> Supplied passage
Monthly Archives: August 2015

Aug 24, Chateaulin, France: First Time Aground in France, in the Nantes-Brest Canal

Some big winds were forecast, up to near 40 knots, so I decided to go up the Aulne river to Chateaulin to avoid them, and get my first experience in a French canal. Traveling the canals is one of my big goals; a way to really experience and immerse myself in French culture (and food, and wine)
I anchored inside the Rade du Brest, a big estuary, for the night to get an early start.
When I started in the morning, I didn’t appreciate how far I was from the mouth of the Aulne and it took a couple hours to get there. The flood tide began before light, so I should have started earlier.
The waterways remind of North Carolina, because of the mud flats, the cattails, and all the people fishing. Just upriver from the mouth I passed under a beautiful Cable-Stayed bridge that is a work of art. There is another of similar design closer to Brest but this one over the Aulne curves, so the two columns supporting it come from one side and rise at an angle making it like a sculpture. Gorgeous!

The Terenez Cable-stayed bridge over River Aulne, near Brest, FR
The Terenez Cable-stayed bridge over River Aulne, near Brest, FR
The Terenez Cable-stayed bridge over River Aulne, near Brest, FR
The Terenez Cable-stayed bridge over River Aulne, near Brest, FR
The Terenez Cable-stayed bridge over River Aulne, near Brest, FR
The Terenez Cable-stayed bridge over River Aulne, near Brest, FR

A few more turns up the river I found wet storage of some warships. About 4 cruisers, 2 of something a little smaller than destroyers, and some smaller craft are in mothballs, much like the Liberty Fleet in the SF Bay.

> Goal 1
In the Chateaulin post, list each thing the writer gives as a reason the waterways call North Carolina to mind.
> Goal 2
According to the Chateaulin post, how strong were the forecast winds?
> Goal 3
From the Chateaulin post, extract the passage starting with "Some big winds" and going on through "an early start.".

> Record set
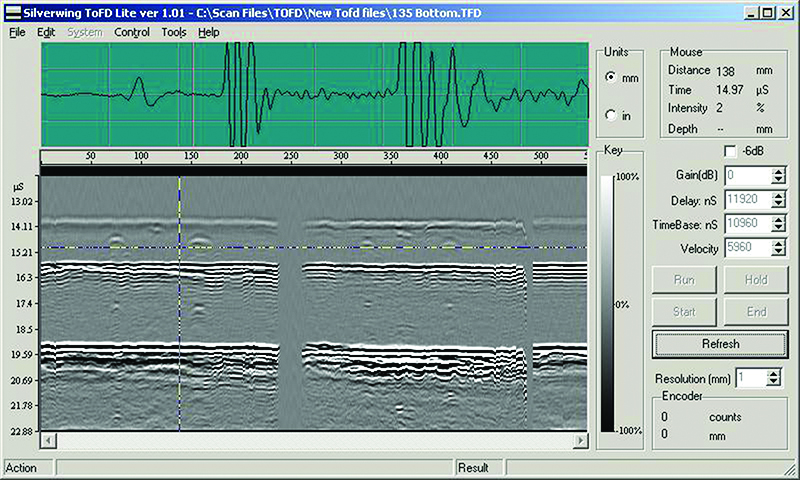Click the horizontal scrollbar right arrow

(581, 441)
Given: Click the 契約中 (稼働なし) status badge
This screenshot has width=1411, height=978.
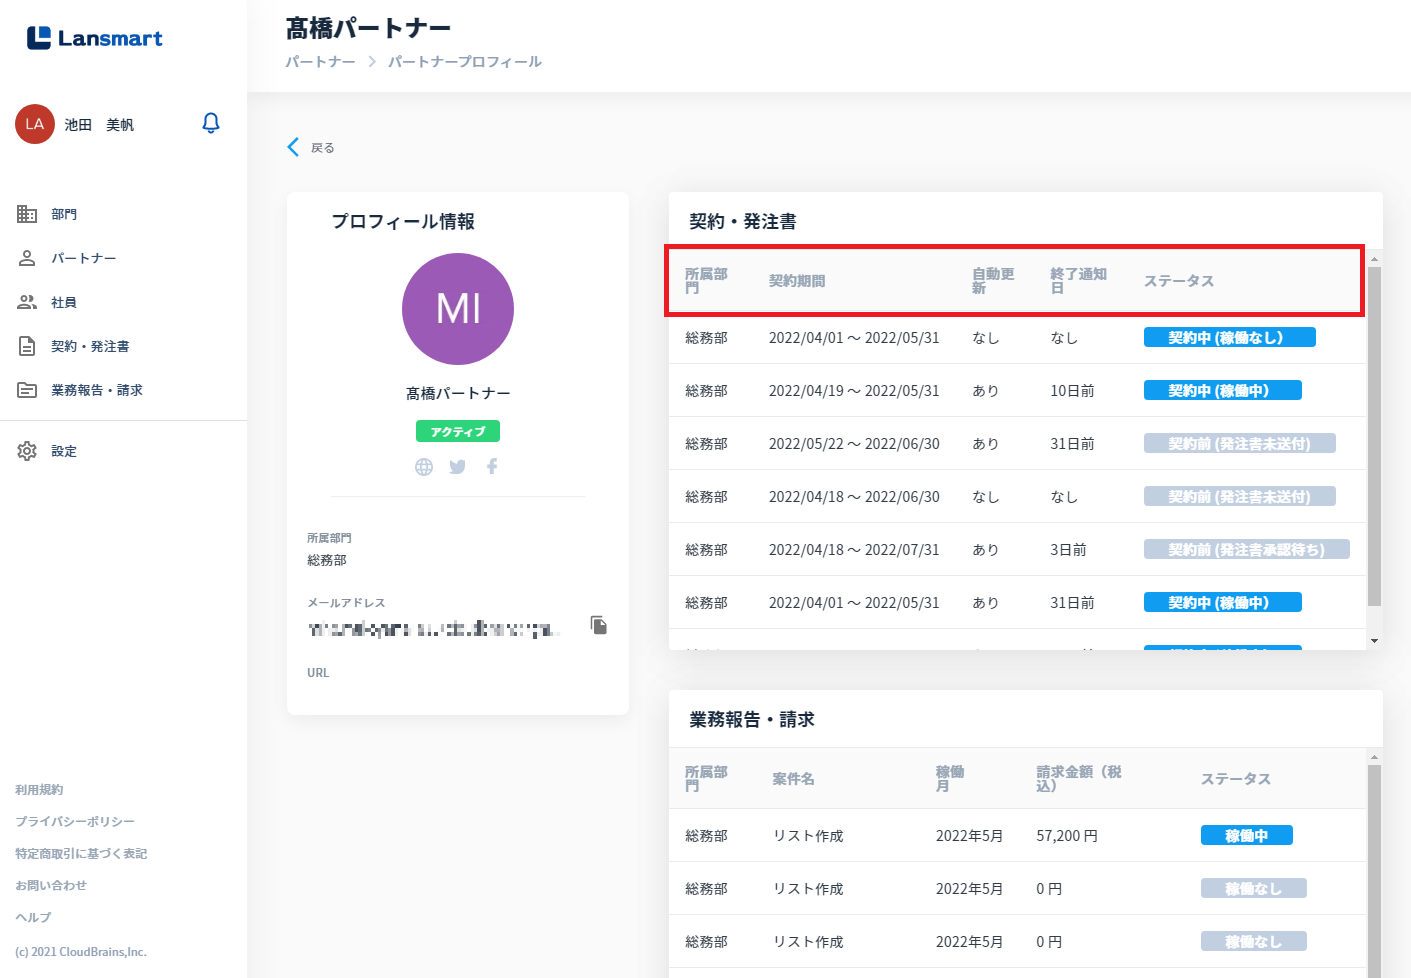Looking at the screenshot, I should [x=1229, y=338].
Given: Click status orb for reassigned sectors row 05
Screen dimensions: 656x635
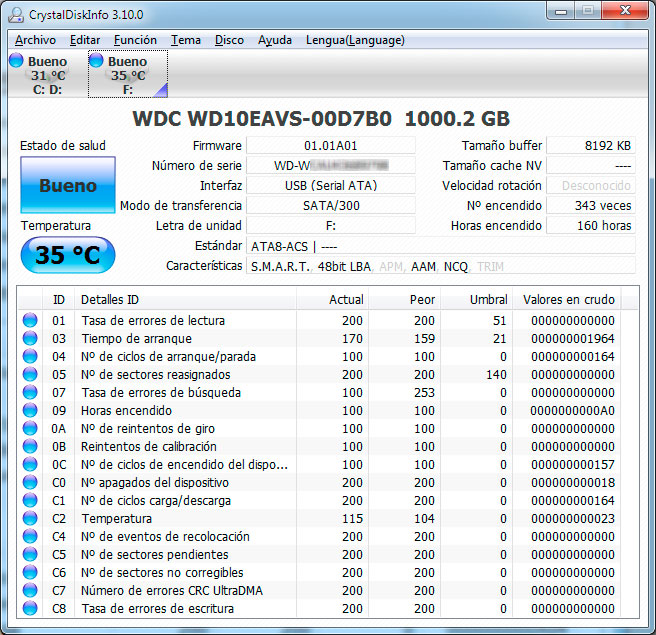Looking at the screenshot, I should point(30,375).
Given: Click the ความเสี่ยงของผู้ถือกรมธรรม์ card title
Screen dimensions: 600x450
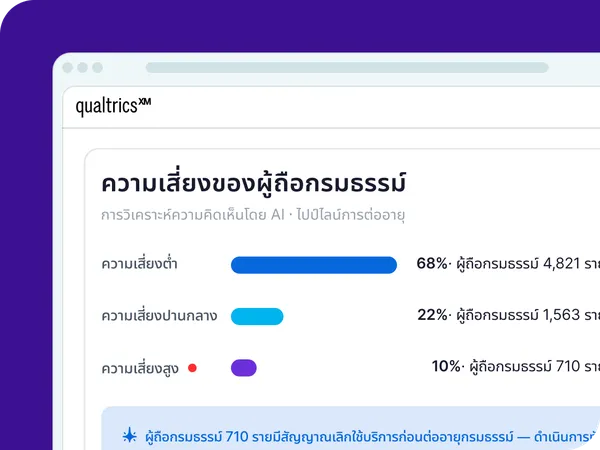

> Full solution 1
- The mud flats
- The cattails
- All the people fishing

> Full solution 2
Up to near 40 knots.

> Full solution 3
Some big winds were forecast, up to near 40 knots, so I decided to go up the Aulne river to Chateaulin to avoid them, and get my first experience in a French canal. Traveling the canals is one of my big goals; a way to really experience and immerse myself in French culture (and food, and wine)
I anchored inside the Rade du Brest, a big estuary, for the night to get an early start.